It's somewhat sadly predictable, then, that the answer is the same. It's a common answer for internet-based stories, and really for any geek-themed story, of which these most certainly qualify: the desire for power. The part where it's not sad - where the story changes - is the manifestation of that power, as it can have many meanings. The quasi-non-fictional (or is it quasi-fictional?) Mark Zuckerberg might long for many things, but in the end, The Social Network is no different from Sex Drive or Superbad or countless other teen comedy romps - Zuckerberg wants chicks, man, and he'll stop at nothing to gain the money, fame, and influence needed to get them to desire him. He may be a genius, but as we've learned from a thousand ugly duckling tales, that's just not enough - or at least it wasn't enough for him.

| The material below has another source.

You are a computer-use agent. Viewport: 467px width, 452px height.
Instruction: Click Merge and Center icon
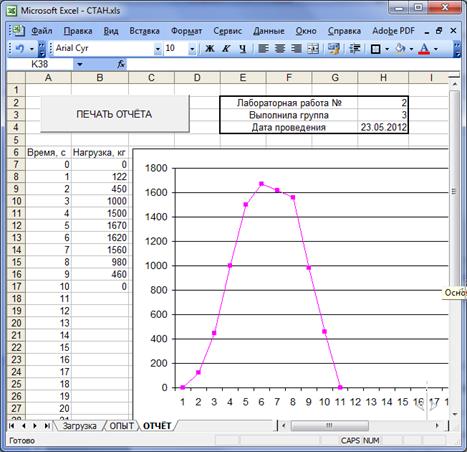pos(313,49)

The makers of Catfish don't want me to talk about their film. Really, it says so right on their website ("Don't let anyone tell you what it is"). They have good reason. It is purported to be a straight-up documentary, and for the most part plays as one, but don't let anyone fool you - it's residence in theaters at present is due to two large factors: 1) its connection and proximity to The Social Network, and 2) it's Blair Witch-like marketing ploy.

I won't tell you "what it is," but I'll tell you this: it doesn't matter. With or without marketing gimmicks, Catfish is an important film for our times. The parties involved may not end up with billions of dollars or fame and adulation, but they too are after their own little slice of power, and the lengths that they go to get that slice make Zuckerberg look like a Boy Scout.

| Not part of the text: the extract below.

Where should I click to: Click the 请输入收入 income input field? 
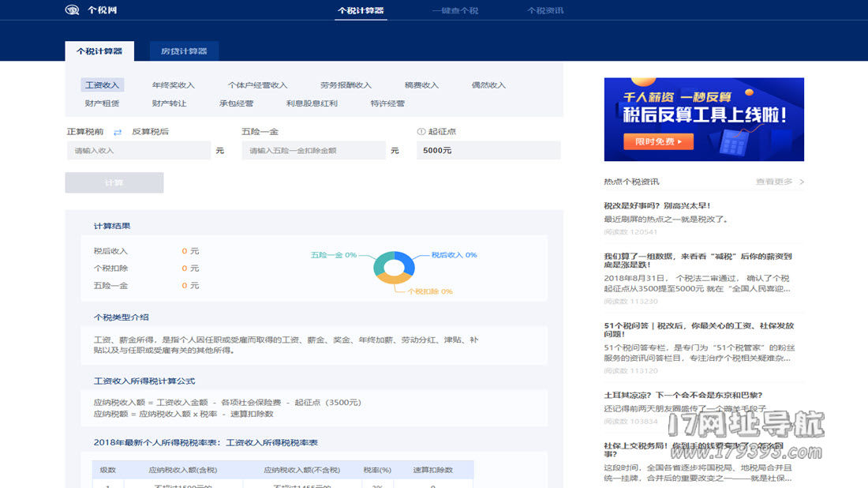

Additionally, Catfish brings to us a brilliant kinetic and frenetic flair that I've not before seen in film, truly employing the tools of our modern time to push the story forward. Sure, it might be heavy product placement for Google Earth, but not since my initial viewing of Raiders of the Lost Ark have I been as impressed with the illustration of travel as it's demonstrated by Catfish. Brilliant.

The Social Network
Fletch's Film Rating:
Expectation:
"It's in the hole!"
Reality:
"It's in the hole!"
LAMBScore:
Large Association of Movie Blogs

Catfish
Fletch's Film Rating:
Expectation:
"Darn tootin."
Reality:
"Darn tootin."
LAMBScore:
Large Association of Movie Blogs


5 people have chosen wisely: on "Fletch's Film Review: The Social Network, Catfish"

The Mad Hatter said...

Holy Hannah - two films living up to expectations in the same week? Someone call the US Mint and have them issue a coin!!

Fletch said...

Perhaps my Expectation-o-meter is overshadowing my reviews...

M. Hufstader said...

Glad to see a good review of Catfish...so far I've just heard people complaining about it. Perhaps I'll have to change my mind about seeing it...rental?

Fitz said...

It doesn't seem like you enjoyed Social Network as much as your rating would indicate.

Fletch said...

M. Hufstader - People are upset because they feel the trailer indicates one direction that the film will go...and it doesn't go in that direction. But that should take nothing away from what is portrayed. Avoid seeing anything more about it and then, yeah, definitely make a rental of it.

Fitz - if anything, I think I elected to write less about it specifically since it's so well-covered. Also, I seem to be somewhat in a minority by "only" granting it 4.5 lambs (I was tempted to say 4; I'd like to say 4.25ish) where so many are bestowing it with 5s. But make no mistake, I enjoyed it very much.